Tiananmen

Há vinte anos atrás, 5 de Junho de 1989.

Tank Man

Recomendo no Obscene Desserts os links para a história da fotografia e para um documentário da PBS sobre o misterioso homem que fez frente à coluna de tanques, saindo apenas da sua posição quando o blindado tentava contorná-lo, os eventos e a evolução da China desde então.

Não se sabe quem era ou o que foi feito do rebelde desconhecido. Possivelmente um trabalhador de Pequim indignado com o massacre do dia anterior. Possivelmente executado depois de ser levado pela polícia. Ou talvez uma outra história qualquer. No documentário alguém afirma: “Ele queria mudar a China. Mas o que ele fez foi ajudar a mudar a União Soviética”, referindo-se a como pessoas no antigo bloco soviético o o invocaram como inspiração.

O fim do regime soviético

Ao ano de 1989 não faltam razões para ficar na História.  Em Fevereiro o governo comunista da Hungria anunciara que iria seguir a via pluripartidária como resposta a manifestações populares. Na Polónia, o movimento Solidariedade entrava em negociações com o regime comunista. No dia anterior à fotografia, enquanto o exército chinês disparava sobre a multidão, o Solidariedade alcançava uma vitória decisiva. Era o início da democratização da Europa de Leste.

Em Agosto, nas então repúblicas soviéticas da Estónia, Letónia e Lituânia, dois milhões de pessoas formam uma corrente humana contra o regime comunista. No fim de Outubro o partido comunista da Hungria reinventa-se como partido socialista, abre o país à economia de mercado e marca eleições livres para o ano seguinte.

Em Novembro, o grande marco: o muro de Berlin é deitado abaixo com grande pompa. Na Bulgária chega ao fim o domínio comunista. Na Checoslováquia, Outubro fechara com uma carga policial sobre manifestantes pela democracia nos festejos da independência do país; em Novembro o regime cai na Revolução de Veludo. Na Roménia, em Dezembro, uma revolução violenta chega ao fim com a imagem dos cadáveres cravejados de balas do ditador e da mulher.

Em suma, pacificamente ou com mais ou menos sangue, 1989 foi o ano do fim das ditadura comunistas. Nos dois anos que se seguiram o mapa da Europa de Leste foi redesenhado e mudou de cor. Nas duas décadas que se seguiram, o caminho foi em direcção a uma democracia cada vez mais digna desse nome. Polónia, Estónia, Letónia, Lituânia, Hungria, República Checa, Eslováquia, Bulgária e Roménia são hoje orgulhosos membros da União Europeia. Alguns democracias prósperas, alguns afligidos por alguns dos mesmos males que a Rússia aquando da sua transição, a verdade é que o caminho parece estar traçado para os integrados na UE.

E a China?

Para o país da revolução que gerou o ícone que compete com a queda do muro como imagem do ano, a democracia não há de chegar tão cedo. Alimentado pelo galopar da economia nos últimos anos, o regime prosperou. Experiências com o capitalismo atraíram empresas estrangeiras e o seu know-how, e respondeu com investimento no ocidente que alterou a balança do poder negocial; a aproximação a estados pouco recomendáveis garante uma importante fonte de recursos, mercados com pouca concorrência e mais influência sobre eles que qualquer potência (assumindo por vezes o papel de mediador internacional).

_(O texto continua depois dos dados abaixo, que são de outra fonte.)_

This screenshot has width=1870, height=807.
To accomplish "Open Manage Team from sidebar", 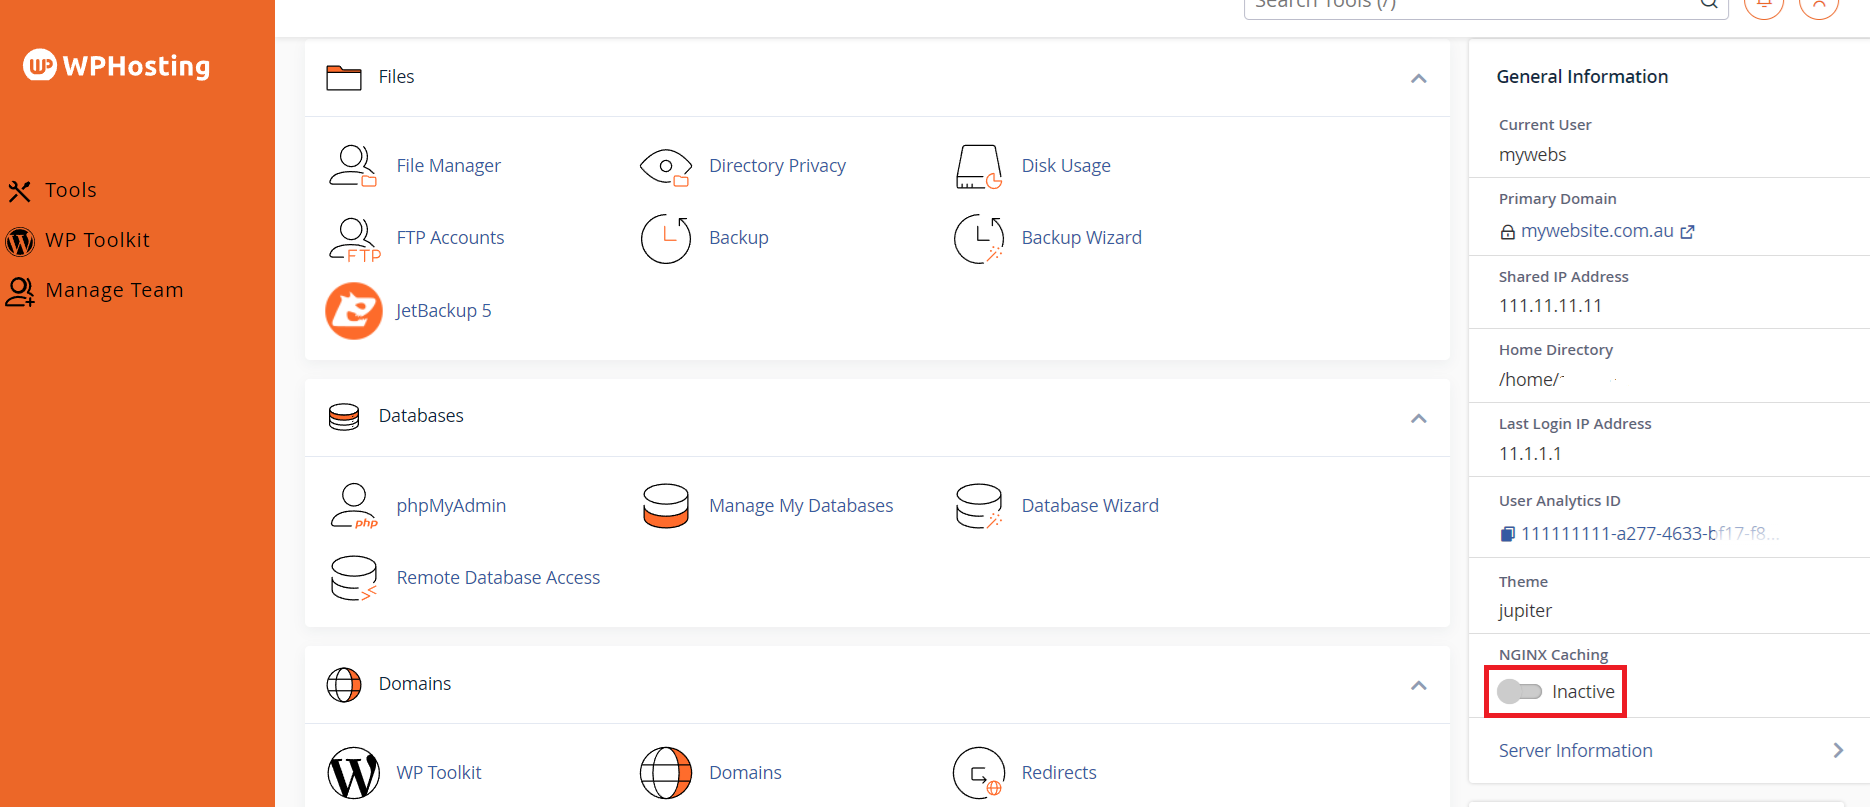I will pyautogui.click(x=114, y=290).
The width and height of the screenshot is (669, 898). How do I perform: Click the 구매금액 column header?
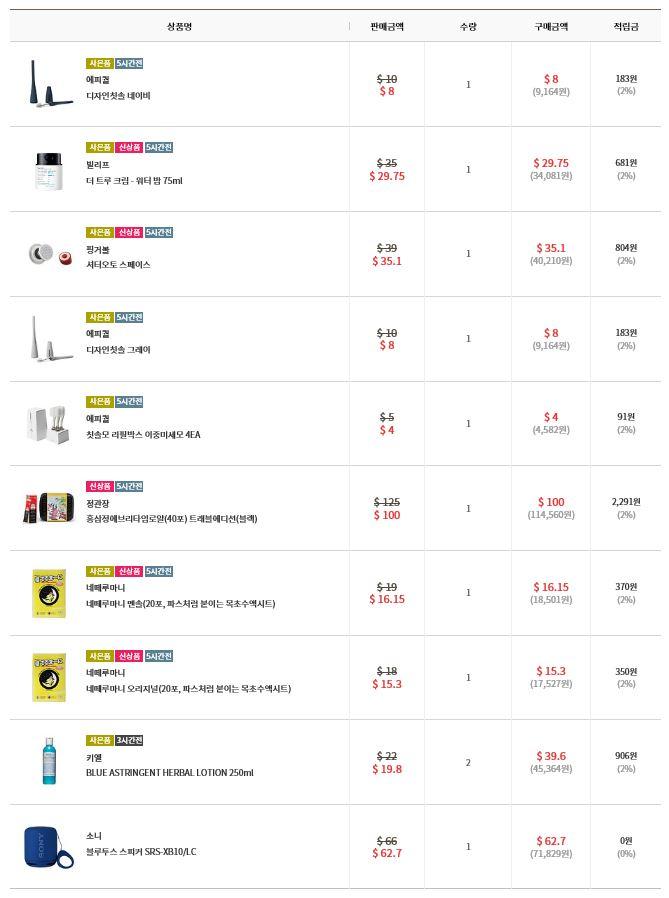pyautogui.click(x=550, y=26)
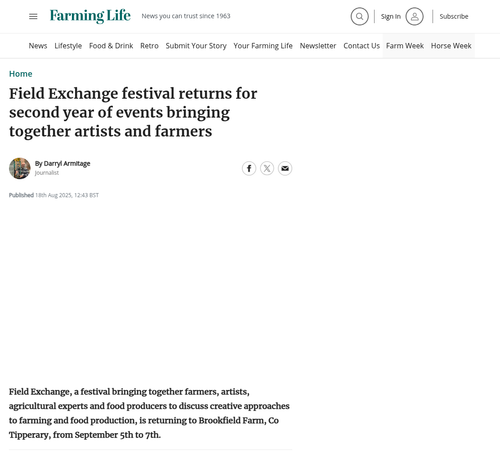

O ano passado estiveram na ribalta, numa grande oportunidade de propaganda que ajudou a cimentar a coesão interna, borrifando-se alegremente para as recomendações ingénuas do comité olímpico quanto aos direitos humanos. Apesar dos confortos materiais decorrentes da estonteante subida do nível de vida de alguns sectores da população, continuam os delitos de opinião, religião ou orientação sexual. E brutal repressão para os excluídos do sistema, para além das condições de trabalho abomináveis. Sete dias por semana, treze horas por dia (se não forem obrigados a trabalhar noite fora). Tudo por menos de 100 euros por mês, recebidos anualmente. Quando os recebem. Dezenas de milhar de manifestações todos os anos, sistematicamente reprimidas sem nada que chegue perto da visibilidade que teve a iniciada por estudantes há 20 anos atrás.

Há o controlo estatal da informação. É o regime que abraçou a tarefa megalómana de censurar a internet, estranhamente com um sucesso razoável. No documentário, é mostrada a fotografia a quatro estudantes universitários de Pequim. Nenhum deles a reconhece. “Parece uma parada ou coisa parecida”. “Não sei dizer nada sobre isto, não há contexto”.  “É uma obra de arte? Inventaram isto?”

Aparentemente, a ditadura vai bem e recomenda-se.